Maintaining identities and funder relationships

The UK’s asset finance brokerages have strong regional identities, with the best brands carrying strong recognition in the local marketplace. LDF and First Independent have been doing business since 1986 and 1999 respectively, so both businesses have had the long exposure to the market.

Alderson says: "We recognise that we have two pretty strong brands, so we will be operating under those two brands. Allan will be running First Independent Finance as it is now – the difference is that a part of that business will be coming into the LDF group for funding."

The funders that have worked closely with both lenders are still valued as essential.

"One of the things that we have been clear about is that the funders that have supported both Allan’s business LDF are still very important to us," says Alderson.

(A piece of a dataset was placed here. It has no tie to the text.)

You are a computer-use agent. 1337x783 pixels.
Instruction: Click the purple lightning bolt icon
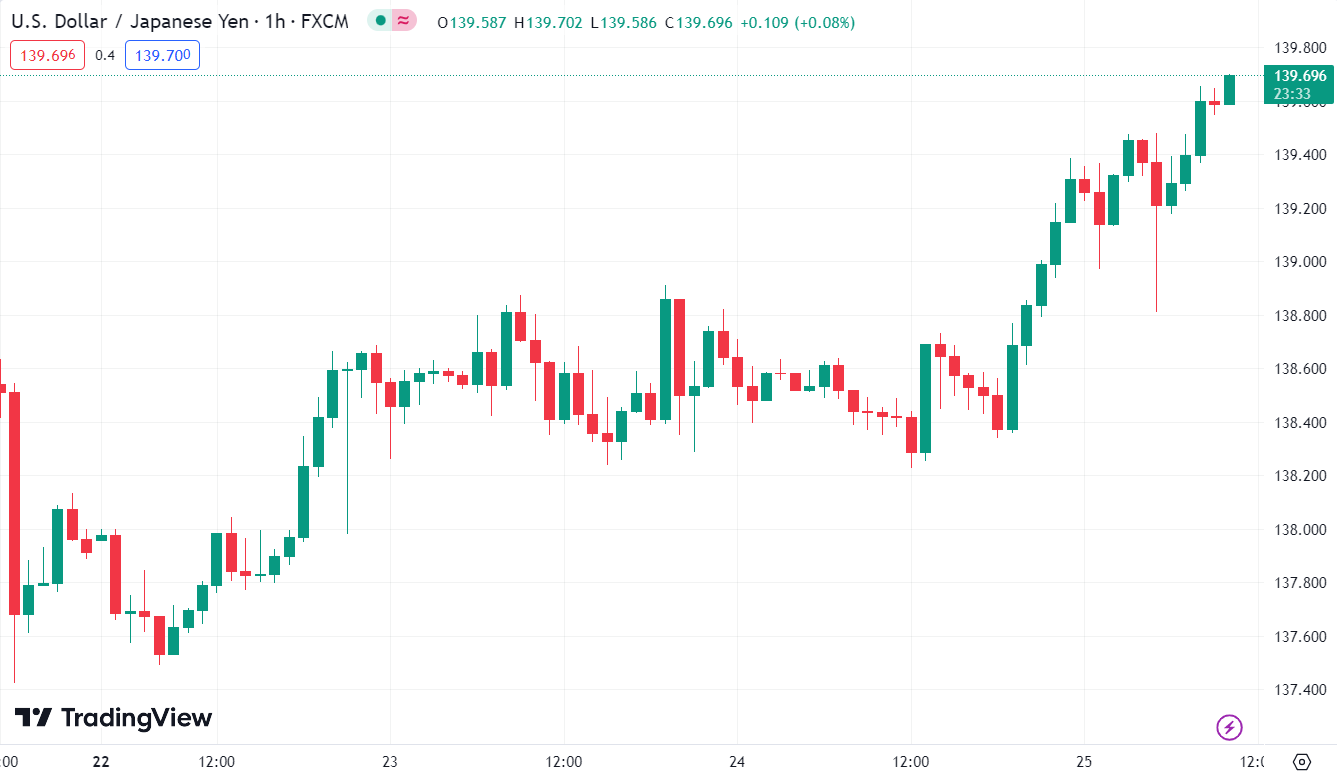coord(1229,727)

"Having those funders in place is as important as it always has been. Where we want to get to is that we create a bigger pie so that we can grow our funders share and our achieve our own book growth at the same time.

Targeting growth

Based on 2015 forecasts, the businesses arrange a combination of £400m across their respective sectors: First Independent accounts for about a quarter of that.

Alderson says that it hasn’t stopped here. "This is a deal for growth. We expect significant growth next year across all of our businesses

"We want to take that to £500-£600m and then we can do more of our own book and funders can have more," he says. We have several initiatives underway to get there. We still have an appetite to acquire businesses but finding the right one’s in today’s market is not easy.

We have lots going on organically to get us to these numbers. We have started offering funding to the broker network, we are a principal with the FCA which gives us opportunities to take on the right ARs and we have a plan to recruit significantly sales resource into both into the LDF and FIF brands. We have something that we will to bring to market in Q1 next year on the digital side which could open up a whole new area of business for us which is very exciting."

Funding gap, or a gap in understanding?

One of the upshots from this regional consolidation (LDF are based in Wales; FiF in Scotland) is that it chimes in with regional growth that the British Business Bank and others have been advocating.

"LDF are based in Wales, we’re based in Scotland, and the government is talking about wanting to get money out into the regions; it’s also an interesting deal on a national level for the UK," says Ross.

"Lots of people who could build regional growth are put off because a bank says no – people give up if they get refused finance, because they don’t know where to go and they don’t know how to access it. The National Association of Commercial Finance Brokers has been raising awareness on this for years," says Ross.

One of the other issues is a question of understanding and semantics about the phrase ‘alternative finance provider’.

"The alternative finance provider is businesses like Peter and I, who are operating in the peripheral of the banks are doing," say Ross.
Alderson says he has an issue with the term as it causes confusion and is associated by many potential clients with some of the consumer businesses who have given the lending market a bad name.

"A better term would be complementary finance. We don’t want to replace the bank, all our clients have a banking relationship, but we want to provide product where we are specialist and the bank is not"" says Alderson.